Through the establishment of the Virtual Irrigation Academy (VIA) tens of thousands of Chameleon sensors have been distributed. African countries with smallholders using the sensor include Malawi, Tanzania, Mozambique and Zimbabwe. In Malawi the women sing praise of the VIA, such is the importance of the device to their daily lives:
Irrigation in Egypt – Remote Sensing
One might assume that with ancient access to the Nile river, Egypt has no such irrigation issues but this is not so. Egypt is the world’s driest country with the lowest rate of annual rainfall. Speaking last week at the fourth Cairo Water Week, Egypt’s Minister of Water Resources and Irrigation Mohamed Abdel Aty said the country suffers from a water deficit of 90 per cent of its renewable resources.

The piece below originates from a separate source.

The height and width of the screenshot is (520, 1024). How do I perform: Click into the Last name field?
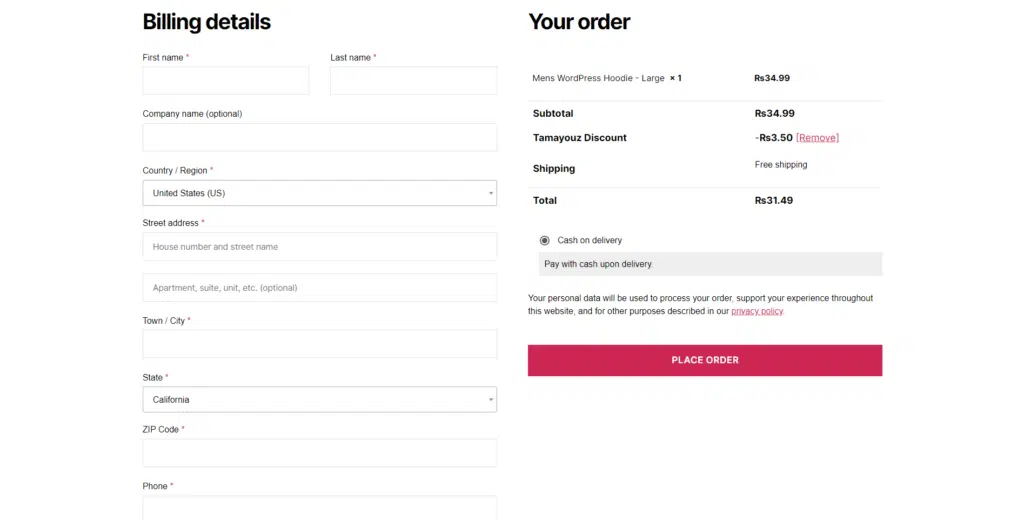(x=413, y=81)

Despite a strategic decline in its average birth rate, Egypt’s population has continued to increase and the Nile only provides the country with 70% of its water supply. According to the Egyptian Center for Strategic Studies, agriculture uses more than 85% of the country’s share of the Nile. Consequently Egypt is very much subject to the negative impacts of climate change and drought.
Early in 2021 Egypt’s Ministry of Water Resources and Irrigation, in conjunction with Cairo’s MSA University, began a small precision irrigation technology trial, providing 200 free devices to farmers.
Buried in the ground, the sensors transmit data to mobile phones so that farmers can determine whether their crops need watering, much like the aforementioned Chameleon device. Of course this doesn’t provide the actual irrigation solution itself, but it does enable farmers to make better use of what water they have and improve their application timings to boost plant health and crop yields.
However, new farming technology like this is not necessarily an instant success when dealing with smallholders, it requires trust on the part of the farmer, some training and not to mention, a smartphone – not always a given in Egypt. Smallholders also need to be persuaded that that an investment in new technology like irrigation sensors will provide long term boosts in yields and profit.
Irrigation in Egypt – Mechanised Raised Bed Irrigation (MRBI)
When smallholders come together to invest in new technology they give themselves opportunities that might otherwise only be available to larger commercial farms. In Egypt one such example has been the Raised Bed Machine (RBM) – developed by the International Centre for Agriculture Research in Dry Areas (ICARDA) in collaboration with other parties.
The machine has been designed with a row of furrow openers which allow farmers to dig water channels in the land, it can also drill seeds into the soil between these channels. When irrigated, water travels along the resulting furrows and the plants themselves send out their roots sideways in search of the moisture, this makes them stronger and healthier than if they are completely submerged or flooded when roots become lazy and absorb fewer nutrients.
As well as vastly increasing water efficiency ICARDA says the MRBI approach has achieved 20-30% higher crop yields and 25% savings in irrigation water in Egypt, reducing farming costs by about 20%. Scaling-out of raised bed machines has led to wheat area increases throughout Egypt, with production expected to increase to over 14 million tons by 2025. This would result in a total irrigation water saving of more than 1.5 billion m3/year by 2025, benefiting an additional 200,000 hectares. Numerous agreements and funding have been deployed to out-scale the machines outside of Egypt through donors such as the Bill & Melinda Gates Foundation, the EU, and FAO.
All of these irrigation trends and evolving attitudes about water consumption will help African farmers build resilience to the effects of climate change and optimise scarce resources with precision. Hurdles such as financing and suspicion of new technology need to be addressed at the outset. Hesitancy should be countered with proven yield and profit benefits to the smallholder whilst the affordability of solutions likely requires influence from external investment.